* **Task details**: Using the records below, give again exactly the lines from the line that contains "Where should I click to: Select the thick" through the line that contains "You are a computer-use agent. 1389x868", both ends included, and only those.

* **Records contained in a dataset**:

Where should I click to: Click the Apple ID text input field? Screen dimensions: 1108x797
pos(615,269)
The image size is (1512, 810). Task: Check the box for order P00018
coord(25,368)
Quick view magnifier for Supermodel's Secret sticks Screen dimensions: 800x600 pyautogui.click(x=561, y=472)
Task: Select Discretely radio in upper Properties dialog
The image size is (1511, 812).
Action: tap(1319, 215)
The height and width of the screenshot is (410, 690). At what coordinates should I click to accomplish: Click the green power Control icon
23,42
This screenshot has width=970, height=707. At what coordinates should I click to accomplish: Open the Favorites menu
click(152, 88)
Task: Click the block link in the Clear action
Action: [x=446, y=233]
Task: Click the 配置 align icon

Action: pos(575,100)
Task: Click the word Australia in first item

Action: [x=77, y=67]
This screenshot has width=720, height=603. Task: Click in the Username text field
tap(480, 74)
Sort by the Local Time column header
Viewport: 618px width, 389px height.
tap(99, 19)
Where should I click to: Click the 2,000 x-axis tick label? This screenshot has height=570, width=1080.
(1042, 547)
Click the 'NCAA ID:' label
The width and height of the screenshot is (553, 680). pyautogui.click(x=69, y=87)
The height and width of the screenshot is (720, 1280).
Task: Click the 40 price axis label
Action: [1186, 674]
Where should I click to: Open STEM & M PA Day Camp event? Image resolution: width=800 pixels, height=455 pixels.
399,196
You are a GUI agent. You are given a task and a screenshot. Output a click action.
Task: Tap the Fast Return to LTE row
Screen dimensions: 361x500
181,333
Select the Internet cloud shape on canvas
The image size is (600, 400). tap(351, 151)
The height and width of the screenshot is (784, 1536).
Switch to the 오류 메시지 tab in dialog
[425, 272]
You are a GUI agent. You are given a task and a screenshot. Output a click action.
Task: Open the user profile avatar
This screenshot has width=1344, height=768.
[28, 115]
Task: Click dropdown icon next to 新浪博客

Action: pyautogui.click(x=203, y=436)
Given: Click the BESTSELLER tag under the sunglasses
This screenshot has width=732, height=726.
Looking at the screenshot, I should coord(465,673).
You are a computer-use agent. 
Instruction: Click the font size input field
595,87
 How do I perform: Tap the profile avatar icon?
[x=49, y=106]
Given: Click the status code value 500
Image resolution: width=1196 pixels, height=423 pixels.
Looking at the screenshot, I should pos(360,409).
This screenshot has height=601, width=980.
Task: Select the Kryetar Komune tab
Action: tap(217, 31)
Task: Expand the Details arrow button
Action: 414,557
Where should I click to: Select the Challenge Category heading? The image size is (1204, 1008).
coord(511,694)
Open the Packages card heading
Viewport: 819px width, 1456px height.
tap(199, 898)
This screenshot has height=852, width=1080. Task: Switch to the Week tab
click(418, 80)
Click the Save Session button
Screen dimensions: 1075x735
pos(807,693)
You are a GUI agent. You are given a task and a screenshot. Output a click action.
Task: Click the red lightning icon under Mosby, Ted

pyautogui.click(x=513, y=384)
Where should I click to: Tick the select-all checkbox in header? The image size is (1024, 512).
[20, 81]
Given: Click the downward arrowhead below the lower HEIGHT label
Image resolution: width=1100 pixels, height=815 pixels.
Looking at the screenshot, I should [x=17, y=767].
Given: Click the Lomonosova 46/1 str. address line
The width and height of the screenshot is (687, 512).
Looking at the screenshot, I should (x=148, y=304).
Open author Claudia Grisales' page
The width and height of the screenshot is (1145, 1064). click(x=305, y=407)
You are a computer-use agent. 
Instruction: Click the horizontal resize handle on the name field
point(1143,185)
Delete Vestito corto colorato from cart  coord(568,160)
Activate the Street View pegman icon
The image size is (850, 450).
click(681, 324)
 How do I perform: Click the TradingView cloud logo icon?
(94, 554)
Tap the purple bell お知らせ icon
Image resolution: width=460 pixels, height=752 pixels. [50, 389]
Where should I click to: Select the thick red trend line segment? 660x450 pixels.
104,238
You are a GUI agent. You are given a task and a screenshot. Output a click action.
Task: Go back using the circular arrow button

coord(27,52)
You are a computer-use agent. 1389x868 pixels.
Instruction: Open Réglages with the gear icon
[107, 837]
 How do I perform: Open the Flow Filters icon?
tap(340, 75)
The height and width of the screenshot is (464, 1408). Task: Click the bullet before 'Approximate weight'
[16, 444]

* **Output of the exercise**:
Where should I click to: Select the thick red trend line segment? 660x450 pixels.
104,238
You are a GUI agent. You are given a task and a screenshot. Output a click action.
Task: Go back using the circular arrow button

coord(27,52)
You are a computer-use agent. 1389x868 pixels.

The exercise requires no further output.